Master's defences | Marty Fuhry, An Implementation of the Discontinuous Galerkin Method on Graphics Processing Units

Wednesday, April 10, 2013 10:00 am - 10:00 am EDT (GMT -04:00)

MC 5158

Candidate

Marty Fuhry, Applied Mathematics, University of Waterloo

Title

An Implementation of the Discontinuous Galerkin Method on Graphics Processing Units

Abstract

Computing highly-accurate approximate solutions to partial differential equations (PDEs) requires both a robust numerical method and a powerful machine. We present a parallel implementation of the discontinuous Galerkin (DG) method on graphics processing units (GPUs). In addition to being flexible and highly accurate, DG methods accommodate parallel architectures well, as their discontinuous nature produces entirely  element-local approximations.

While GPUs were originally intended to compute and display computer graphics, they have recently become a popular general purpose computing device. These cheap and extremely powerful devices have a massively parallel structure. With the recent addition of double precision floating point number support, GPUs have matured as serious platforms for parallel scientific computing.
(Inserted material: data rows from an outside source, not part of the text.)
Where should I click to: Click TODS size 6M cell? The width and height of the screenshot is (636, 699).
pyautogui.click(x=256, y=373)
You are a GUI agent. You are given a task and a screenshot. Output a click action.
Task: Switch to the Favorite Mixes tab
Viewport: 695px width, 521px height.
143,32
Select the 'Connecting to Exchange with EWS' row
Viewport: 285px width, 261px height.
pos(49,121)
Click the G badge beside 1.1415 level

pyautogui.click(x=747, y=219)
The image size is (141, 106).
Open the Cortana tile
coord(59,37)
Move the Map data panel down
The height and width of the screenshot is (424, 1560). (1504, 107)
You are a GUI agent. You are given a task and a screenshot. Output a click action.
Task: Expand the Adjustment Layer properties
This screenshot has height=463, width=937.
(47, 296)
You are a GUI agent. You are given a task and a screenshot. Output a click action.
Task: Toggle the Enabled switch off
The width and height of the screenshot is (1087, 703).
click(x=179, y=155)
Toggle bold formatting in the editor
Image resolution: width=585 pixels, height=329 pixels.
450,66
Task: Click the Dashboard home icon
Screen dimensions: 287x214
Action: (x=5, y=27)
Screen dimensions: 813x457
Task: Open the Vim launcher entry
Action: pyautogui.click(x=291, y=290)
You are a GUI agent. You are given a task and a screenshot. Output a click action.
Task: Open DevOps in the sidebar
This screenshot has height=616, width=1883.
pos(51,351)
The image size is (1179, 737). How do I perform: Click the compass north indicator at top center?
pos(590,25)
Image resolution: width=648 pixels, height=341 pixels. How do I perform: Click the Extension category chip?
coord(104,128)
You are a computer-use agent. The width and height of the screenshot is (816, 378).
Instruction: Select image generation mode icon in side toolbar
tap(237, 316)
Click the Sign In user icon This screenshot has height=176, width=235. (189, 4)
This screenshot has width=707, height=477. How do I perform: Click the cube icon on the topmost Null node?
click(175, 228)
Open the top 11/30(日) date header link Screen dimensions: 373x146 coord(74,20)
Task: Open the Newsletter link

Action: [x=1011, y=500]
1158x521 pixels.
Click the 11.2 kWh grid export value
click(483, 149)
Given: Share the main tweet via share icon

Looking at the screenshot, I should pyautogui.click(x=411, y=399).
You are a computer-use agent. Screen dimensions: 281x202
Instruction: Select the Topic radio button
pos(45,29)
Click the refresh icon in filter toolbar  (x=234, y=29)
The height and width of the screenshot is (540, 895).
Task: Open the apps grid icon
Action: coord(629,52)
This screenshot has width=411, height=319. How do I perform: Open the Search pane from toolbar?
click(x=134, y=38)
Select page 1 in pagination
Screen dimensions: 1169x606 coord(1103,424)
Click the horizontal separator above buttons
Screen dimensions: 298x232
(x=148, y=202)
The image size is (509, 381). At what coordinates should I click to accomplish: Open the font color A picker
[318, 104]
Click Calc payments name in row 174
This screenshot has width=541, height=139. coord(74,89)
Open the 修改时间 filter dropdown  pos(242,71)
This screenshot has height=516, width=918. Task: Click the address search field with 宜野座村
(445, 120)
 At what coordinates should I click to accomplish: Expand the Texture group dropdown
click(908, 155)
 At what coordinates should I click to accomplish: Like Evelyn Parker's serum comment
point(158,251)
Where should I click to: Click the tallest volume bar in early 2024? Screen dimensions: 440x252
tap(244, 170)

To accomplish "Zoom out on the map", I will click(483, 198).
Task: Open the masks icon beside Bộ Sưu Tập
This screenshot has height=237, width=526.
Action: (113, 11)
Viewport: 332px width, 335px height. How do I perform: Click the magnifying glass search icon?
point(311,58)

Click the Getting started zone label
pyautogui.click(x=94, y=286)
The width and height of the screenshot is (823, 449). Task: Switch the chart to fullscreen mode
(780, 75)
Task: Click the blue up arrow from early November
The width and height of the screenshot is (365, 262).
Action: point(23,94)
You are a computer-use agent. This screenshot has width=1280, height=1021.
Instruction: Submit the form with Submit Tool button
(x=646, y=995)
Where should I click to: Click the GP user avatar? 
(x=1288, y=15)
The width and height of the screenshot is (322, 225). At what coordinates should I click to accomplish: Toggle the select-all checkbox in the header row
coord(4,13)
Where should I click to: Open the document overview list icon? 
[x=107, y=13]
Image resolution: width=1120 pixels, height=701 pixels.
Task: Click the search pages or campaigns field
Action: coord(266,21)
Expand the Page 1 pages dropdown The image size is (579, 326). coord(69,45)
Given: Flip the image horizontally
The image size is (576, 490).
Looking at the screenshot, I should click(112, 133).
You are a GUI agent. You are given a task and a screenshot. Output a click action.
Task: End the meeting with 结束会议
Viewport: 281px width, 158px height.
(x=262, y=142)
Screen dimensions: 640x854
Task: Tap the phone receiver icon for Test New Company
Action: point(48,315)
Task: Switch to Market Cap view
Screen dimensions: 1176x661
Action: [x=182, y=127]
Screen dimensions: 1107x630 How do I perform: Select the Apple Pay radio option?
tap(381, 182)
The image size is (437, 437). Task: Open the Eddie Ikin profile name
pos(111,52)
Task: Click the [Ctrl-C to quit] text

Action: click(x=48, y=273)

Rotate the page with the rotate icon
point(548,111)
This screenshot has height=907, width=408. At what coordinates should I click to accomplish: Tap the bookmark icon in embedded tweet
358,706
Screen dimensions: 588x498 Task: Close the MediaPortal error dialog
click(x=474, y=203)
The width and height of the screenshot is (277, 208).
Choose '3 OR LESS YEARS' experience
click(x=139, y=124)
In this thesis, we present an implementation of the DG method applied to systems of hyperbolic conservation laws in two dimensions on a GPU using NVIDIA’s Compute Unified Device Architecture (CUDA). Numerous computed examples from linear advection to the Euler equations demonstrate the modularity and usefulness of our implementation. Benchmarking our method against a single core, serial implementation of  the DG method reveals a speedup of a factor of over fifty times using a $500 USD NVIDIA GTX 580.